===== DATASET ENTRIES
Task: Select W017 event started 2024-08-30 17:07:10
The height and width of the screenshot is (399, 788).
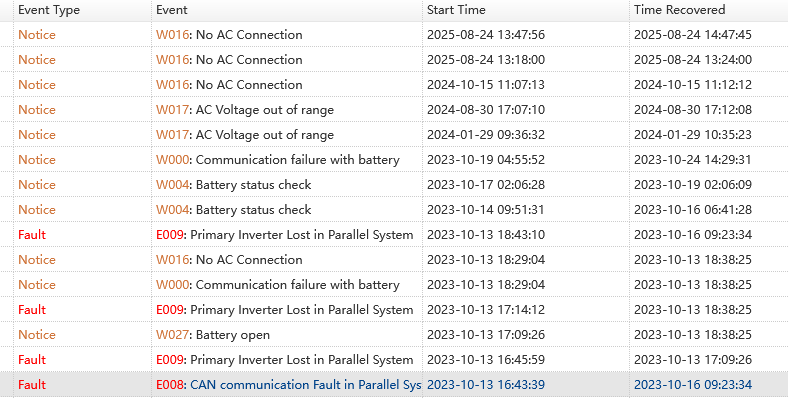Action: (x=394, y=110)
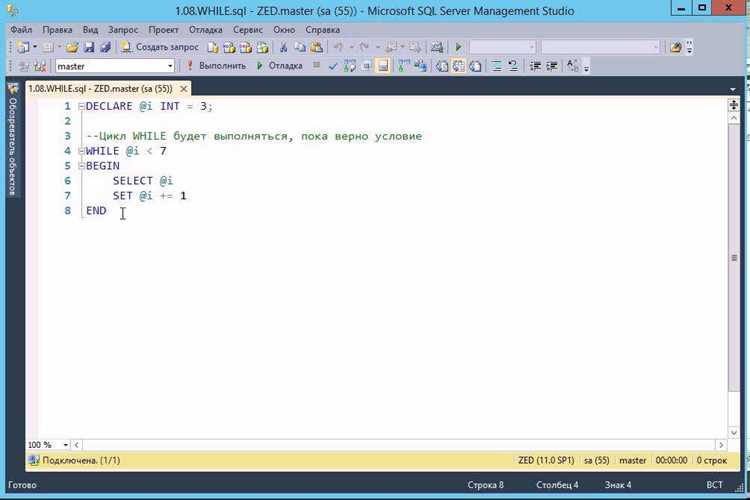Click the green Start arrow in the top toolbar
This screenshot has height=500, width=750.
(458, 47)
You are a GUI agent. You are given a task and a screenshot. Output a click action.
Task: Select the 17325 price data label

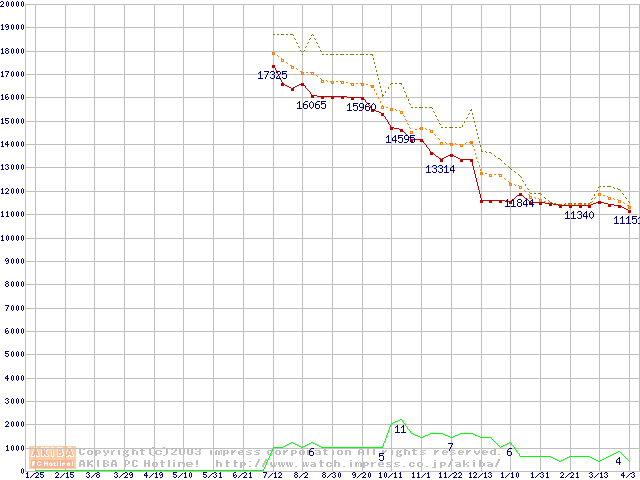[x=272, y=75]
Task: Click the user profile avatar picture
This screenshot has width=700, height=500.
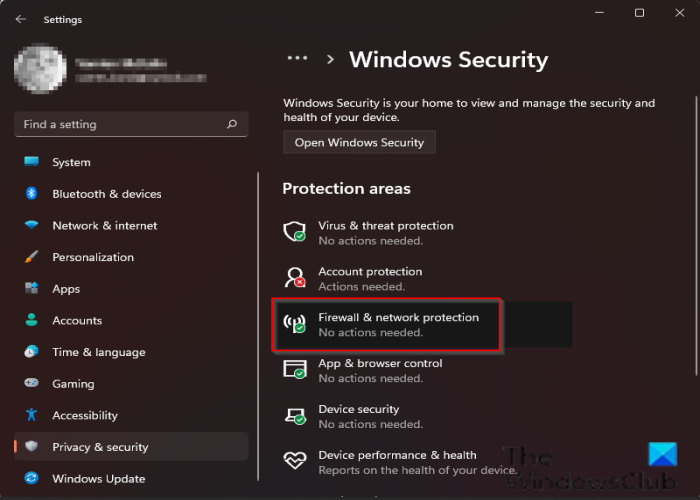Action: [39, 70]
==========
> [WHAT IS NEEDED] Each entry must be retyped word for word, with every image omitted.

> [TASK ANSWER]
Task: Select W017 event started 2024-08-30 17:07:10
The height and width of the screenshot is (399, 788).
Action: (x=394, y=110)
Click the green Start arrow in the top toolbar
This screenshot has height=500, width=750.
(458, 47)
You are a GUI agent. You are given a task and a screenshot. Output a click action.
Task: Select the 17325 price data label

[x=272, y=75]
Task: Click the user profile avatar picture
This screenshot has width=700, height=500.
Action: [39, 70]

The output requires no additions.